BABOK 2.0 Made Alot Easier To Understand 

To all:

I don't know why all the BABOK authors used something called input/output diagrams to basically provide the higher level organization for a large part of BABOK 2.O.    With that organization, coming up with a comprehensive, integrated understanding of the essential functions/tasks and their relationships is next to impossible.   If you try to data flow diagram out those input/output diagrams, it is very easy to see why!

However, when you properly data flow diagram out the BABOK 2.0 diagrams, then the BABOK is alot easier to understand.

Tony

 
New Post 11/5/2009 2:03 AM
User is offline Craig Brown
560 posts
www.betterprojects.net
4th Level Poster




Re: BABOK 2.0 Made Alot Easier To Understand 

Tony - the way I read it, the BABOK 2 is not an integrated approach to doing work.  It's a loose collection of non-integrated practices.
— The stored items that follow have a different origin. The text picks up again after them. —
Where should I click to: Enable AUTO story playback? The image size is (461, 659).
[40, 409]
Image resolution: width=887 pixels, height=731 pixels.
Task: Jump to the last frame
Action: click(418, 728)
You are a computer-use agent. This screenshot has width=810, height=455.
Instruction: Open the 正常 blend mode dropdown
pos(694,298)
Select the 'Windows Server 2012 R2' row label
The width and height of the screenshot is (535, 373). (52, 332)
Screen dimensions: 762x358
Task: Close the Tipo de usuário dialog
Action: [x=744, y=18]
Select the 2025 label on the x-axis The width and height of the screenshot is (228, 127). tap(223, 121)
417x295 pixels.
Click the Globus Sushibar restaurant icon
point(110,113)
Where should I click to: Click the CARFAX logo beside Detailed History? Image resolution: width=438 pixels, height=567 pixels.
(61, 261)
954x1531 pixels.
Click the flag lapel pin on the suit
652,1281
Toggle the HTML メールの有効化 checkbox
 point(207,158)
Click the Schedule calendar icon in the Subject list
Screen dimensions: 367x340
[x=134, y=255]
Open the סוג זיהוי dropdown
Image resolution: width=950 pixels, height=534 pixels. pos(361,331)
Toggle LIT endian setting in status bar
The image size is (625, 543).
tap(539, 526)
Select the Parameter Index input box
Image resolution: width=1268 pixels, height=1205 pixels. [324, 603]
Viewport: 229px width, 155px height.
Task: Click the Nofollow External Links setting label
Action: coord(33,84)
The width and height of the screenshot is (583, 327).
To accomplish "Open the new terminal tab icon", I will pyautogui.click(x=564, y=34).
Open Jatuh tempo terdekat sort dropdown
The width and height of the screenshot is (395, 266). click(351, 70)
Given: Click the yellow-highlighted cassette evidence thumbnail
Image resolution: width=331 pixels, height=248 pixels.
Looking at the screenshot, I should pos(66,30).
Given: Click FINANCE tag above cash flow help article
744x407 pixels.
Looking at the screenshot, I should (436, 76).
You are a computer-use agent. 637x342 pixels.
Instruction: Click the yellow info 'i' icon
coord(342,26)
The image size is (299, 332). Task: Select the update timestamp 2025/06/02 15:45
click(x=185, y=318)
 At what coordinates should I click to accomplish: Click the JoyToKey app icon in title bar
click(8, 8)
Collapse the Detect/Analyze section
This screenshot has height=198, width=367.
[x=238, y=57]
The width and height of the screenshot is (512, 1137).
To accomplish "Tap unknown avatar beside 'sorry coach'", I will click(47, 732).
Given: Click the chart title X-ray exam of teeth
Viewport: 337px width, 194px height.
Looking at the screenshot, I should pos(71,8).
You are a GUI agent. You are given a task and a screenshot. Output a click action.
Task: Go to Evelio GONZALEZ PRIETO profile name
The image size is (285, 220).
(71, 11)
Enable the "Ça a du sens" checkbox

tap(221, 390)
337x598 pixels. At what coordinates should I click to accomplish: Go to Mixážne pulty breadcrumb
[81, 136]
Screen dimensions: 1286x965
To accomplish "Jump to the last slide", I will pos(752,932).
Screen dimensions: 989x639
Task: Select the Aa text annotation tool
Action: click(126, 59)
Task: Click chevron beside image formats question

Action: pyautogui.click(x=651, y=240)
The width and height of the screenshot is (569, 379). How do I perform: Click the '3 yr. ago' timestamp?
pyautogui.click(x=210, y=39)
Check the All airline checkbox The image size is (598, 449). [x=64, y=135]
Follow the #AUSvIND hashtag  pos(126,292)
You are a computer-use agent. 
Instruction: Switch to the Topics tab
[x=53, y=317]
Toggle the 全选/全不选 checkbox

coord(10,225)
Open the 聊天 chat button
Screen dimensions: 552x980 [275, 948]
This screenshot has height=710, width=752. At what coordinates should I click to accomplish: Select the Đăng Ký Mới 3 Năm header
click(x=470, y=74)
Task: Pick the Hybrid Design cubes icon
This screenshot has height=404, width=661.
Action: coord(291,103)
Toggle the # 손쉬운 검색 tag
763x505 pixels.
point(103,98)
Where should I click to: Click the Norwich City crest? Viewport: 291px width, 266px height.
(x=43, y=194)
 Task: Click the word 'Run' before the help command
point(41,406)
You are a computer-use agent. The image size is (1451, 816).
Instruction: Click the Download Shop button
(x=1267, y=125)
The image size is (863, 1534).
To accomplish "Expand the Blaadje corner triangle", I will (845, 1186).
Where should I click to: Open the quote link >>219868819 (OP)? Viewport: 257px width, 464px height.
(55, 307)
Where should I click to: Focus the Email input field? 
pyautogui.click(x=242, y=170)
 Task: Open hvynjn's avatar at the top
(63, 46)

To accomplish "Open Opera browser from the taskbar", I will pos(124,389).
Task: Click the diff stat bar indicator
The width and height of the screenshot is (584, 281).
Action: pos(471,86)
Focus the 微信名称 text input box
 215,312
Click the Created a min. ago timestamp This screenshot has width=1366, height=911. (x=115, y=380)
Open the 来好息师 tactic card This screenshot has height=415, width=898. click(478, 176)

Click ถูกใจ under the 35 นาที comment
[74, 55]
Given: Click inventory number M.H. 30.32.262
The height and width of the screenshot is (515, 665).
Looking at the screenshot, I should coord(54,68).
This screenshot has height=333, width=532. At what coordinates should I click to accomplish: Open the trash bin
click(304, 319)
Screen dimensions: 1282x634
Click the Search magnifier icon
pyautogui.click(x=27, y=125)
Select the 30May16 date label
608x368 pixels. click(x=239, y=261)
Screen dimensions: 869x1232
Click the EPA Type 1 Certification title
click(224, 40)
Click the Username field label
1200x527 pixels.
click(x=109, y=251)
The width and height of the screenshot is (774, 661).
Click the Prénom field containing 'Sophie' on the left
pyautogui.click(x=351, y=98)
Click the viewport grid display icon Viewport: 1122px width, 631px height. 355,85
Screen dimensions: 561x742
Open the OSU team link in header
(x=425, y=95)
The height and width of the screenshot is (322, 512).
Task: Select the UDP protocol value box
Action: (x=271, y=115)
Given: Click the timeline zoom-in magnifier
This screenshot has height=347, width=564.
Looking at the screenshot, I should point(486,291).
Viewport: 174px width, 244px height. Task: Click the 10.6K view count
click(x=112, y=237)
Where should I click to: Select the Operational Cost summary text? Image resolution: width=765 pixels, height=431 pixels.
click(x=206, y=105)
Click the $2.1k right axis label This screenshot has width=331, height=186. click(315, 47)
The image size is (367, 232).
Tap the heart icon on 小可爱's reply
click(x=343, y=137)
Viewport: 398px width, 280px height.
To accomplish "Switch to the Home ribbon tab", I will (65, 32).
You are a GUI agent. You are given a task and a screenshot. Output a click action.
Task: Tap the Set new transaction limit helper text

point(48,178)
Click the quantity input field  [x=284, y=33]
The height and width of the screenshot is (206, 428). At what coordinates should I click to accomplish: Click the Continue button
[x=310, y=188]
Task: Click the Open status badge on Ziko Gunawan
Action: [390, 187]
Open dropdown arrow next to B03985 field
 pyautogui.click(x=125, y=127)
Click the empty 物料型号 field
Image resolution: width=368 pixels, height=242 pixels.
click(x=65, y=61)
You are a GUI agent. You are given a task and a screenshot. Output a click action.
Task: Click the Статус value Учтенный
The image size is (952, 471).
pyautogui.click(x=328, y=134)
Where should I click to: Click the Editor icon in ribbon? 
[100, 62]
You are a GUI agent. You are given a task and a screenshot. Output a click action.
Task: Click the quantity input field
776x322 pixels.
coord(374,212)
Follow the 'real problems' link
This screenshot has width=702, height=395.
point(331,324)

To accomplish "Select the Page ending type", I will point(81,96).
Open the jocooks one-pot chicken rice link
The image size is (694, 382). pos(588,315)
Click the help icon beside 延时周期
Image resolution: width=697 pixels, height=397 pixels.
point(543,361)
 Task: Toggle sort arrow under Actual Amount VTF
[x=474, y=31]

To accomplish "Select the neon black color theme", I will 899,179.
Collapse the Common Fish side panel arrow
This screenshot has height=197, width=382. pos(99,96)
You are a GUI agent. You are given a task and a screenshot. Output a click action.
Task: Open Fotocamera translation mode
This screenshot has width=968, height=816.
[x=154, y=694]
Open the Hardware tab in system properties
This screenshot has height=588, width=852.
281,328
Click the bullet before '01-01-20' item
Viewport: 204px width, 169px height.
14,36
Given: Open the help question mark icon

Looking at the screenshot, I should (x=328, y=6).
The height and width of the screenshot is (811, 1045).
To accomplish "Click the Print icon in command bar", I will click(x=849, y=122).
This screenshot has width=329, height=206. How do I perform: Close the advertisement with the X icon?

The problem a DFD presented fort his version of the BABOK would be the lack of 'one best way.'  THey wanted a toolkit that is flexible enough for several different contexts.

 
New Post 11/5/2009 3:22 PM
User is offline Tony Markos
493 posts
5th Level Poster


Re: BABOK 2.0 Made Alot Easier To Understand 

Craig:

Section 1.5.2 of the BABOK 2.0 states :  "Each task [on the diagrams] should be performed at least once during the vast majority of initiatives....."  Earlier, the handbook states that the given tasks are perfomed most of the time, tailored to specific conditions.    So typically, each task would  be done whether the project is, for example, Waterfall or Agile. 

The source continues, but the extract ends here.